Even though it does not have all the details of measuring DRAM access latency, you could follow the same “pointer-chasing dependent reads” strategy to measure it(see page 7, part global memory).

By “delay between two (un)coalesced memory transactions”, my understanding is that warp A executes (un)coalesced memory transaction, what is the delay between the warp and the following warp executing (un)coalesced memory transaction.

I need this information to applying the analytical model “Sunpyo Hong and Hyesoon Kim (ISCA 2010).” to my algorithm tested on Tesla K40.

Your opinion please


have you a documentation about other works in “An Analytical Model for a GPU Architecture”?


From Sunpyo Hong and Hyesoon Kim, “An Integrated GPU Power and Performance Model”:

That clarifies what motivated your question, unfortunately I don’t know what the authors might mean by that metric (they don’t seem to mean plain old memory latency) and I could not find in the paper what value they assumed for this metric in the case of the GTX 280, which would give us a better idea of what needs to be measured in a microbenchmark when moving the analysis to the K40.

the value the auther assumed for this metric in case of the GTX280 is resumed in the table 6 in the paper page 9.
hong_isca09(2).pdf (613 KB)

There is no table 6 in my copy of that paper, the last table is table 4. Either you are looking at a different version of the paper (mine may be a pre-print, I can’t tell), or a different paper altogether. Side remark: In computer science, it is customary to cite the full title of a paper to avoid confusion, this differs markedly from the cryptic references (author, year) used in physics or chemistry.

the title is:
" An Analytical Model for a GPU Architecture with Memory-level and Thread-level Parallelism Awareness"

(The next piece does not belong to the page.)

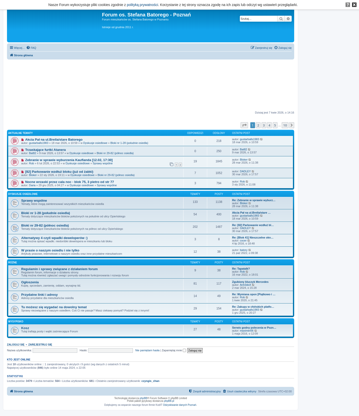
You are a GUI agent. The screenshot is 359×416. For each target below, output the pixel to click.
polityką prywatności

For the GTX 280, the entries in table 6 for the GTX 280 read:

Departure_del_uncoal 40
Departure_del_coal 4

I have no idea what that means. Somewhere else in the paper they state “The latency of each memory warp is at least Mem_L cycles. Departure_delay is the minimum departure distance between two consecutive memory warps.”, so presumably the unit of the values is cycles. Not clear whether these are cycle with respect to core clock or memory clock or hot clock, and it is not clear how this would be measured. Maybe someone else can make heads & tails of this, I don’t have the time to read the entire paper (assuming it is explained in there).

Mem_LD in the same table presumably gives the memory latency in nanoseconds, and the stated value of 450 is in the range I would expect, as memory latency was typically in the 400 to 600 ns range for GPUs of that generation. This contrasts with a system memory latency of 70-100 ns in x86-based systems of the time.